Banking Stocks Lead Upward Movement of Nifty and Sensex

The BSE Sensex has shown signs of recovery by recording a gain of 162 points yesterday. On Tuesday, the Sensex fell by a whopping 770 points. On Wednesday, the most popular BSE index closed at 36,725 points. On the other hand, the NSE Nifty 50 breached the mark of 10,850 points. 

Banking stocks such as HDFC Bank and ICICI Bank led the benchmark indices towards the upward movement. The BSE Sensex recorded it’s intra-day high at 36,776.31 points. The most significant gainer in the Sensex index was Bharti Airtel, which recorded a rise of 2.97%. 
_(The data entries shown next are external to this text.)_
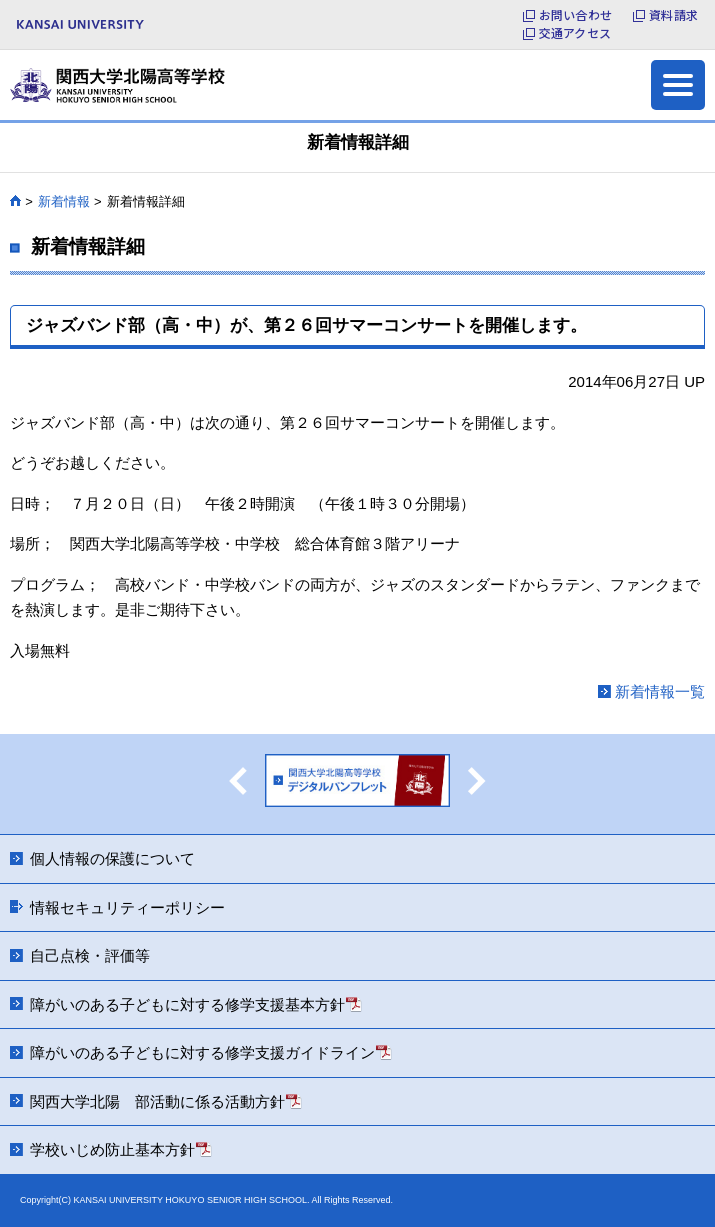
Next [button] (477, 781)
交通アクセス (575, 33)
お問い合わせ (575, 15)
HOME (15, 201)
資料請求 (673, 15)
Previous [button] (238, 781)
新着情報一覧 (660, 691)
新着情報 (64, 201)
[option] (357, 784)
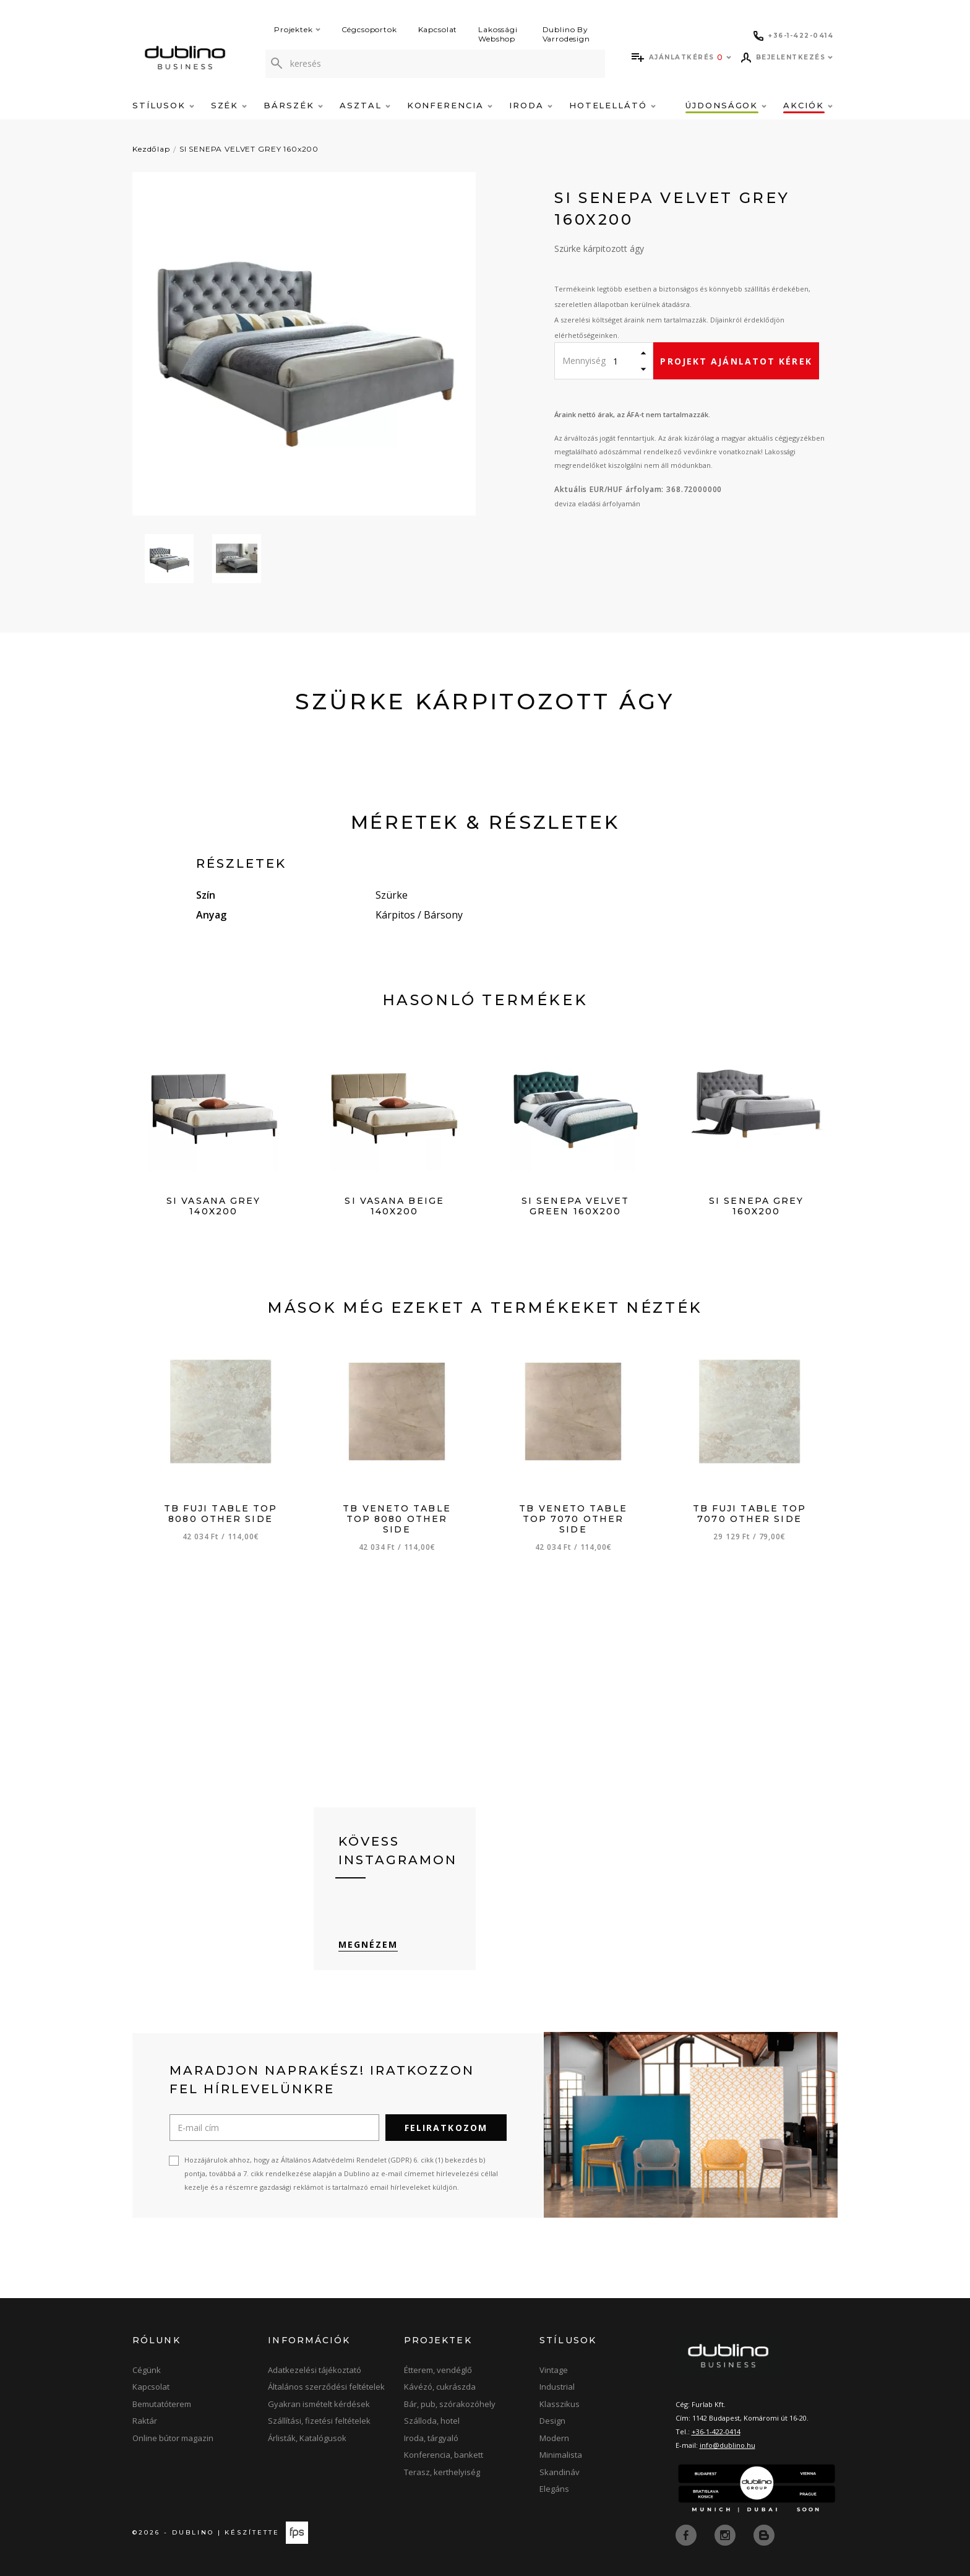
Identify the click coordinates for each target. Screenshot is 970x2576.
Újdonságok (725, 105)
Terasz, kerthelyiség (442, 2472)
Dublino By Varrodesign (566, 34)
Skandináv (559, 2472)
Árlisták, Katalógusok (307, 2438)
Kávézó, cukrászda (440, 2386)
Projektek (297, 29)
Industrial (557, 2386)
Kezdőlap (151, 148)
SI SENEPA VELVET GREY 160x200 (249, 148)
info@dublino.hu (727, 2445)
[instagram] (726, 2534)
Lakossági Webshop (498, 34)
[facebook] (687, 2534)
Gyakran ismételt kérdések (319, 2404)
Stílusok (163, 105)
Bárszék (293, 105)
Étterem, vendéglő (438, 2369)
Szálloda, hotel (432, 2420)
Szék (229, 105)
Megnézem (368, 1944)
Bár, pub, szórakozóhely (450, 2404)
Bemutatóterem (161, 2404)
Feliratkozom (446, 2127)
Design (552, 2420)
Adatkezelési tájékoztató (314, 2369)
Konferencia (449, 105)
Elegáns (554, 2488)
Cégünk (146, 2369)
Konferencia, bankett (443, 2454)
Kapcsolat (438, 29)
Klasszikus (559, 2404)
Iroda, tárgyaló (431, 2438)
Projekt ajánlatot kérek (736, 361)
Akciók (808, 105)
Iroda (530, 105)
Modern (554, 2438)
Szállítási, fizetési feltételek (319, 2420)
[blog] (764, 2534)
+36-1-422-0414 (716, 2431)
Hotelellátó (612, 105)
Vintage (553, 2369)
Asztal (365, 105)
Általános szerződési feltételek (326, 2386)
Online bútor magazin (172, 2438)
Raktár (144, 2420)
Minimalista (560, 2454)
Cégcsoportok (369, 29)
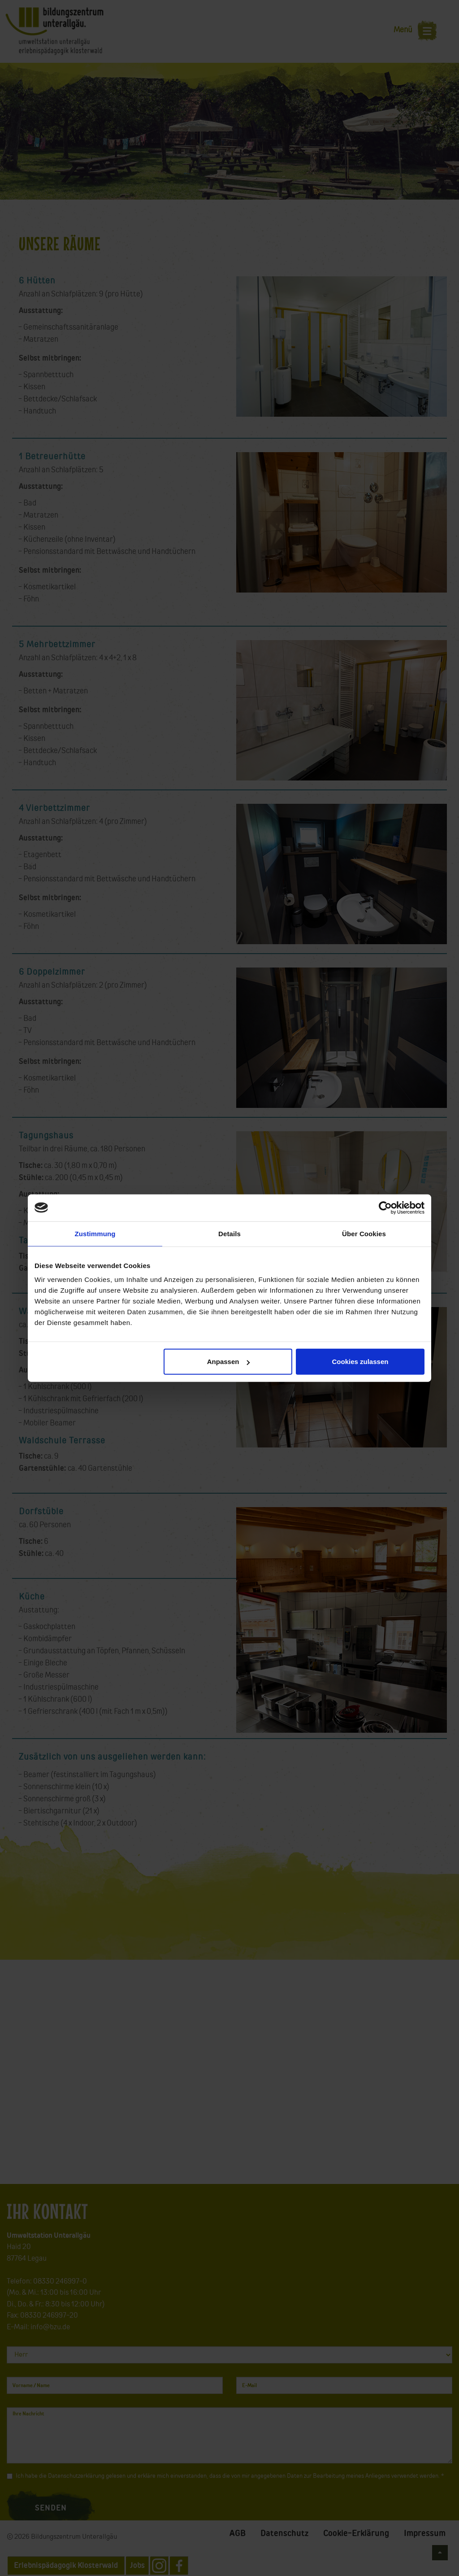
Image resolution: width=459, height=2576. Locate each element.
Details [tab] (229, 1233)
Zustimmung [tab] (95, 1233)
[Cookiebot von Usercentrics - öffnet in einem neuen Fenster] (385, 1207)
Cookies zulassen (360, 1361)
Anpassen (228, 1361)
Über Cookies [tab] (364, 1233)
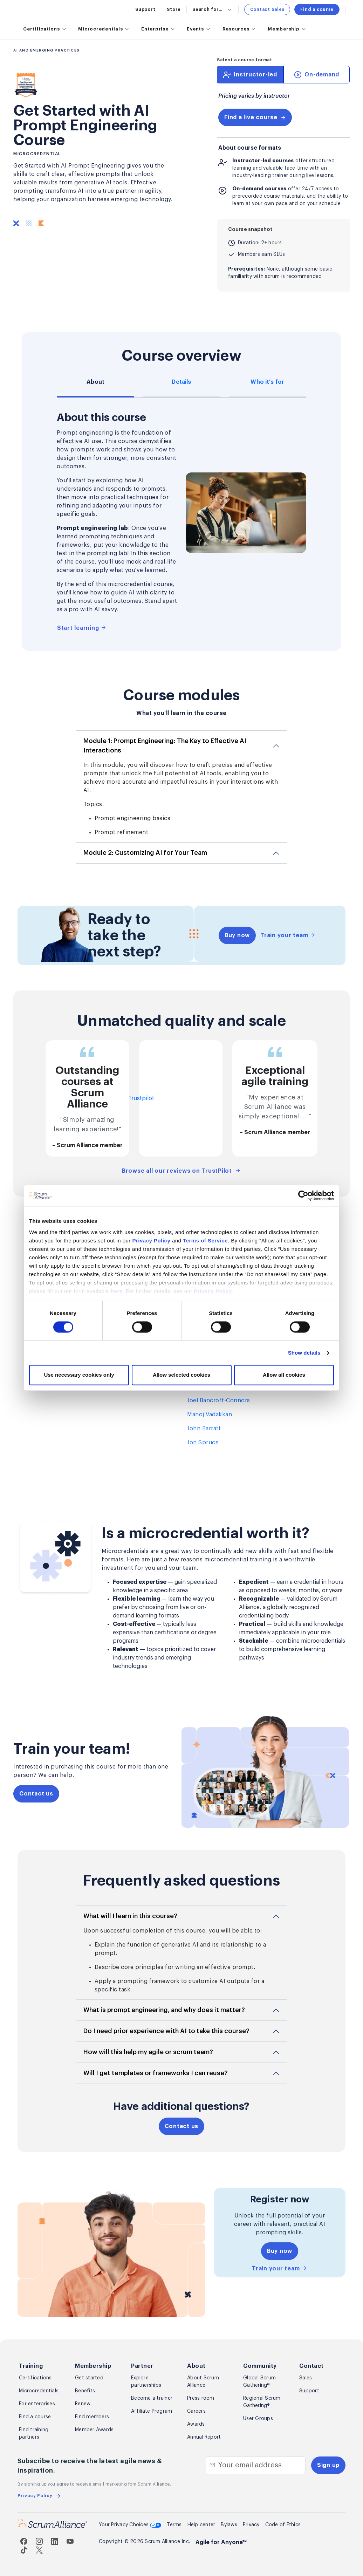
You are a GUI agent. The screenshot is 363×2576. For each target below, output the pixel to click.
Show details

Apart from that, HDFC Bank rose by 1.7% while ICICI Bank surged by 1.4%. Tata Steel too recorded a significant gain as the value of its stock grew by 2.46%. Vedanta, a mining company, saw an increase of 1.94% while the tech giant HCL Tech advanced by 1.6%. The stocks of NTPC, an electrical PSU, rose by 1.8%. 

The foes of the auto sector don’t seem like ending anytime soon. The stocks of Maruti Suzuki fell by a massive 3.64%. This has possibly come on the back of the firm’s announcement of suspending its operations related to manufacturing in plants located at Manesar and Gurugram in Haryana.

Also Read: Sensex sees spike on second consecutive day, auto stocks on the surge

The Indian stock markets were volatile throughout Wednesday, and the intra-day traders would have made good money if they had made the right calls. The growth stimulus will take some time to weigh on the Indian markets, and until then, the market fluctuations would be inevitable. 

The rise in the benchmark indices has possibly resulted due to the recovery in the Indian rupee. The Indian currency rose by 0.44% against the US dollar on Wednesday. It had hit a fresh low of Rs 72.50 against the greenback. The growth boosters are expected to improve the market conditions and the value of rupee against the dollar. 

Most fast-moving consumer goods (FMCG) stocks ended on a bearish note, while the banking and mining stocks experienced a bullish trend. This is a positive sign as the investors are willing to move from the FMCG stocks that are considered low-risk to stocks of high-risk sectors such as banking and mining.